**Instructions to follow**
Filter the entries below, keeping only lines with the word "Identify".

(Items listed in a dataset)
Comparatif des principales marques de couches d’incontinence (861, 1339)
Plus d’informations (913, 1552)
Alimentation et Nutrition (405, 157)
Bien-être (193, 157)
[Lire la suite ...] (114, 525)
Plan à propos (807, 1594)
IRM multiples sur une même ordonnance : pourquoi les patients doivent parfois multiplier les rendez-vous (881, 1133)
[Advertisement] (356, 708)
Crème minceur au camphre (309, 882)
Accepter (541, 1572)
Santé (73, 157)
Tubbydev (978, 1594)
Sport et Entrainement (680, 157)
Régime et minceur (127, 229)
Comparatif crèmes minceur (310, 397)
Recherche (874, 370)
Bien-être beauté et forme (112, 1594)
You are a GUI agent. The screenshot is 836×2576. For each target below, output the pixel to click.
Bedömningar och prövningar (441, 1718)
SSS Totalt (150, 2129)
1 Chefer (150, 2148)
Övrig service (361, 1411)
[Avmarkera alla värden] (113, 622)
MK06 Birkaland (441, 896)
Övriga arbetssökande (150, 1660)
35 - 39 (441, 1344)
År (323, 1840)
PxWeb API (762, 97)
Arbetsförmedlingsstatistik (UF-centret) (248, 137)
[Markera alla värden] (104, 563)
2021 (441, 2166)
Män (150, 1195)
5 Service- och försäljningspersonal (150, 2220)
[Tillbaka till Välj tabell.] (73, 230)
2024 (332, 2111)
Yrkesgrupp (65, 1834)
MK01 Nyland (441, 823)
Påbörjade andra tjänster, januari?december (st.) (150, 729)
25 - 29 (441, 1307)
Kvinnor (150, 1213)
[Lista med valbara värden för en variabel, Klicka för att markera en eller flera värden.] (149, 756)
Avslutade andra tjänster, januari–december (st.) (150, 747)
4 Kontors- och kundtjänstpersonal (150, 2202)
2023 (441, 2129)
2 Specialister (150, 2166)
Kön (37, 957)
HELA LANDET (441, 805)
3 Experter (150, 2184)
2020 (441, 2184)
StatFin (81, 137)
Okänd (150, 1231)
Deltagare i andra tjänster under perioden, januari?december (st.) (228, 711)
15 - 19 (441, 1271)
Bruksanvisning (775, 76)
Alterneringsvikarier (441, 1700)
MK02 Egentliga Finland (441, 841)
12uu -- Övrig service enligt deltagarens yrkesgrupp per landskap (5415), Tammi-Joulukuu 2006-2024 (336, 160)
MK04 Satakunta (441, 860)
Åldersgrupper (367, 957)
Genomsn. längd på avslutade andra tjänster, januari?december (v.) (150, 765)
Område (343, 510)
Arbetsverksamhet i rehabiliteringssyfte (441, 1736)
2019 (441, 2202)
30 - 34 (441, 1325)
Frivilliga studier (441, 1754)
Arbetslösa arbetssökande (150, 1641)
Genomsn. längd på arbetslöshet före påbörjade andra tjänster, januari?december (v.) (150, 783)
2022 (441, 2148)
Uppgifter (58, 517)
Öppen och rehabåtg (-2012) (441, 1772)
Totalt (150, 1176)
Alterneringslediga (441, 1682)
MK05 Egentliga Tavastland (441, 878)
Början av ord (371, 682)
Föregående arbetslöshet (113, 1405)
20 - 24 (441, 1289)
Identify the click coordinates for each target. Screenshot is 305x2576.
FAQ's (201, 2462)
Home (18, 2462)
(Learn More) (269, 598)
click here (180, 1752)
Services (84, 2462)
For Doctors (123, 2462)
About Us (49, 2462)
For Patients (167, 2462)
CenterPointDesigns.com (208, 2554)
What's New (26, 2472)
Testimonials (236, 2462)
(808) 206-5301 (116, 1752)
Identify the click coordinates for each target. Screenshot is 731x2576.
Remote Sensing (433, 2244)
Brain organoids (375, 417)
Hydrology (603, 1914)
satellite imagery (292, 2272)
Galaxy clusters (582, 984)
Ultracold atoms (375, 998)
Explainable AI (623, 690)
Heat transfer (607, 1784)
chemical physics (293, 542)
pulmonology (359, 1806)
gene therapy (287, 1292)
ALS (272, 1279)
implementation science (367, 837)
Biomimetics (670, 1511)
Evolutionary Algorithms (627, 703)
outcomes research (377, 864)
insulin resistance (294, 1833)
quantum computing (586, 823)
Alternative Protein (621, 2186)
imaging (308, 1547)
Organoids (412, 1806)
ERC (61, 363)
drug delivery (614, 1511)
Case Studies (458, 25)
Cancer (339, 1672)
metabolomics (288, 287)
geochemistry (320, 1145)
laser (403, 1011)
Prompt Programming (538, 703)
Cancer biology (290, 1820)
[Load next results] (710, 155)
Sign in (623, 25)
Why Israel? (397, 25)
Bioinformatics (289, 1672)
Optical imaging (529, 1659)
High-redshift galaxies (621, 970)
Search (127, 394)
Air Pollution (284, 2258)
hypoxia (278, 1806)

**Task solution**
Identify the click coordinates for each target. Screenshot is 305x2576.
Identify the click coordinates for each target. Screenshot is 731x2576.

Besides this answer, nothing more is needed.